## Problem description
Please pull out each line of the items below that contains the string "point". Case counts, so a line only matches if its letters have the same capitalization.

## Data provided
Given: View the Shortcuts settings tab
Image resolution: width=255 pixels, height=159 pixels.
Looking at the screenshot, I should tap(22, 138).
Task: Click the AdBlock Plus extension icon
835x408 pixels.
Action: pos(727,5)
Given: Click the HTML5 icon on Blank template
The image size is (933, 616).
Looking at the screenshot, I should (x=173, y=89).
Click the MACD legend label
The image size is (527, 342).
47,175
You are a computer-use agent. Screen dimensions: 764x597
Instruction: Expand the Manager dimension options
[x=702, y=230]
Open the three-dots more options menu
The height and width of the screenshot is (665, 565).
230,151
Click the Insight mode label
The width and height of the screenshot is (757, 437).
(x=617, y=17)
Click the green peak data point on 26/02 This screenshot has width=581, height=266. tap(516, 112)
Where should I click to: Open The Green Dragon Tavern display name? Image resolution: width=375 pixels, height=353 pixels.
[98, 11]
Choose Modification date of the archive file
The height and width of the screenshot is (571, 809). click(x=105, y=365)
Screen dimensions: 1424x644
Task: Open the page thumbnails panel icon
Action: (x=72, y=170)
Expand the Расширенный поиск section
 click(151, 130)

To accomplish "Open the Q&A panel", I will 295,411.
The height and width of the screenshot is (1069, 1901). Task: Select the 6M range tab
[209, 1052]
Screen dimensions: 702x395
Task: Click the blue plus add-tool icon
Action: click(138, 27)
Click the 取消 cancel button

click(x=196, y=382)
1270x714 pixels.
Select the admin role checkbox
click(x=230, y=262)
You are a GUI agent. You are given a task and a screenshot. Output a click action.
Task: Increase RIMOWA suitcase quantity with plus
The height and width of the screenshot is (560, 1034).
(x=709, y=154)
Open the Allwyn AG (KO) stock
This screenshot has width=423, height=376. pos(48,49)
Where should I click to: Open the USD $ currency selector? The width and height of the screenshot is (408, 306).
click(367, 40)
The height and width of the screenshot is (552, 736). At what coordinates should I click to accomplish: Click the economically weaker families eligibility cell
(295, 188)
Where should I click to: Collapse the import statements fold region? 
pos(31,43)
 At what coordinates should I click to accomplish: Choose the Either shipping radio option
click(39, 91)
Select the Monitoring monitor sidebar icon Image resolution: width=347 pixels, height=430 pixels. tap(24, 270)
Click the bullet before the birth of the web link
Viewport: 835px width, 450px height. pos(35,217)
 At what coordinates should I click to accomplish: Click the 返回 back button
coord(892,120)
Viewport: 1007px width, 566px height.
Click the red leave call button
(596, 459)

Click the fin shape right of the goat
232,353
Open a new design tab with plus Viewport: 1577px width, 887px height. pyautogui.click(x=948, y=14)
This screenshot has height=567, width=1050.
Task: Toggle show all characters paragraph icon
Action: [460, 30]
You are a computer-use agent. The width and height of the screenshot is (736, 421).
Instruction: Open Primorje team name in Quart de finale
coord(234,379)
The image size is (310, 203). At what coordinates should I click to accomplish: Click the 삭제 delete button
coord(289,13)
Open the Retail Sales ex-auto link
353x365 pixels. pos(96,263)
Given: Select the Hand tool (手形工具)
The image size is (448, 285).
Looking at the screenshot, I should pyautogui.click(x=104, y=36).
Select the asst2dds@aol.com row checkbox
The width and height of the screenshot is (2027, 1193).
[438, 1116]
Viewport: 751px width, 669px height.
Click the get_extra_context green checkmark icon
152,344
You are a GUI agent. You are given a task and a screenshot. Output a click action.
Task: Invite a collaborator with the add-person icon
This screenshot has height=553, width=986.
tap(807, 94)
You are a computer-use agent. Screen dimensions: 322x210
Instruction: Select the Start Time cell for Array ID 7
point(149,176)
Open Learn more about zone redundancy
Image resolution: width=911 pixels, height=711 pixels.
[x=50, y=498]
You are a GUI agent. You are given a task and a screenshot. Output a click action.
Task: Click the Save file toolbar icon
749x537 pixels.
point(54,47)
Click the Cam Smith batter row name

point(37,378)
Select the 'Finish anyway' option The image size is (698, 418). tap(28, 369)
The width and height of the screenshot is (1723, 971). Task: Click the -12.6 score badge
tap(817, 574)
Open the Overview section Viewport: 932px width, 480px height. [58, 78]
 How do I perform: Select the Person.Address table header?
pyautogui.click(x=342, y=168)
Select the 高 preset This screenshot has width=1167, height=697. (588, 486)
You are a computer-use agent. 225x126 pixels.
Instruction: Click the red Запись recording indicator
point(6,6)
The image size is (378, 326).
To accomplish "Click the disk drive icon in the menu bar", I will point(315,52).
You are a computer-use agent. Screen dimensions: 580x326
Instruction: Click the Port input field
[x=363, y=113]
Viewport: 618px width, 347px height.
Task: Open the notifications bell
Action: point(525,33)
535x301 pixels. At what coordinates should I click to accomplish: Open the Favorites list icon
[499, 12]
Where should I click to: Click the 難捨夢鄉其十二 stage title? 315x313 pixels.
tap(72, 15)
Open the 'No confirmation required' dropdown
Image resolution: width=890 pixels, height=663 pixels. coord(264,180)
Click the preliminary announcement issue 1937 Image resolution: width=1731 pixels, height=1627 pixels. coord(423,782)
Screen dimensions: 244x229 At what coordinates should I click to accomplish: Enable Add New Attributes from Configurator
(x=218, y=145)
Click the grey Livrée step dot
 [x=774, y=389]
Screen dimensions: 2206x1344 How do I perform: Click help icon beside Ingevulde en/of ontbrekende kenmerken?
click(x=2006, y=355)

## Written solution
Click the green peak data point on 26/02 This screenshot has width=581, height=266. tap(516, 112)
point(149,176)
point(54,47)
point(37,378)
point(6,6)
To accomplish "Click the disk drive icon in the menu bar", I will point(315,52).
Action: point(525,33)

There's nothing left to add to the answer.